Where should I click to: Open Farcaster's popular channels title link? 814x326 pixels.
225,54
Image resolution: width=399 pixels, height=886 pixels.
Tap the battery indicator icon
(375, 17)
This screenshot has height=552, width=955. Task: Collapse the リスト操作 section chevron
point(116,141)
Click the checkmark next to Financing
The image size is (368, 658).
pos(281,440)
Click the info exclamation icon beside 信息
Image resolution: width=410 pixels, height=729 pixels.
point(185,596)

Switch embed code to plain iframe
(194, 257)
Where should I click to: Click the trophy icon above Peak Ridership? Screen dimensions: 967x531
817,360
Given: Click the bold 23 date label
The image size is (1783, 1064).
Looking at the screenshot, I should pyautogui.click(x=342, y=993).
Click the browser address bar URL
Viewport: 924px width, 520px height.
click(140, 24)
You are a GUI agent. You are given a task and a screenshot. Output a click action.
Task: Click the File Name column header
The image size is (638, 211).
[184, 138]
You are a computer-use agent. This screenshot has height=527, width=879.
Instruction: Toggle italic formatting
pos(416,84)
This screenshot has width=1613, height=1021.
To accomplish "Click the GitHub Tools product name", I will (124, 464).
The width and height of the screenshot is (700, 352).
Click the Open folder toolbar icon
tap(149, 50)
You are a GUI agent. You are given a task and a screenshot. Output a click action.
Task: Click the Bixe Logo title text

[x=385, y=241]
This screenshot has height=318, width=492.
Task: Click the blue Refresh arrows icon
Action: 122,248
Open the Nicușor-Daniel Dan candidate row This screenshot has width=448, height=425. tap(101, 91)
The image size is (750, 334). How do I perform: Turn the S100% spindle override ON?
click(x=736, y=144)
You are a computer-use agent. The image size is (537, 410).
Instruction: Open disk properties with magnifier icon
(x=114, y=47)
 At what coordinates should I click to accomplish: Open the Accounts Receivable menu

===

• **Problem description**
Transcribe all of the material exactly as it was written.

• **Result below**
Where should I click to: Open Farcaster's popular channels title link? 814x326 pixels.
225,54
Image resolution: width=399 pixels, height=886 pixels.
Tap the battery indicator icon
(375, 17)
This screenshot has height=552, width=955. Task: Collapse the リスト操作 section chevron
point(116,141)
Click the checkmark next to Financing
The image size is (368, 658).
pos(281,440)
Click the info exclamation icon beside 信息
Image resolution: width=410 pixels, height=729 pixels.
point(185,596)

Switch embed code to plain iframe
(194, 257)
Where should I click to: Click the trophy icon above Peak Ridership? Screen dimensions: 967x531
817,360
Given: Click the bold 23 date label
The image size is (1783, 1064).
Looking at the screenshot, I should pyautogui.click(x=342, y=993).
Click the browser address bar URL
Viewport: 924px width, 520px height.
click(140, 24)
You are a GUI agent. You are given a task and a screenshot. Output a click action.
Task: Click the File Name column header
The image size is (638, 211).
[184, 138]
You are a computer-use agent. This screenshot has height=527, width=879.
Instruction: Toggle italic formatting
pos(416,84)
This screenshot has width=1613, height=1021.
To accomplish "Click the GitHub Tools product name", I will (124, 464).
The width and height of the screenshot is (700, 352).
Click the Open folder toolbar icon
tap(149, 50)
You are a GUI agent. You are given a task and a screenshot. Output a click action.
Task: Click the Bixe Logo title text

[x=385, y=241]
This screenshot has height=318, width=492.
Task: Click the blue Refresh arrows icon
Action: 122,248
Open the Nicușor-Daniel Dan candidate row This screenshot has width=448, height=425. tap(101, 91)
The image size is (750, 334). How do I perform: Turn the S100% spindle override ON?
click(x=736, y=144)
You are a computer-use agent. The image size is (537, 410).
Instruction: Open disk properties with magnifier icon
(x=114, y=47)
 At what coordinates should I click to accomplish: Open the Accounts Receivable menu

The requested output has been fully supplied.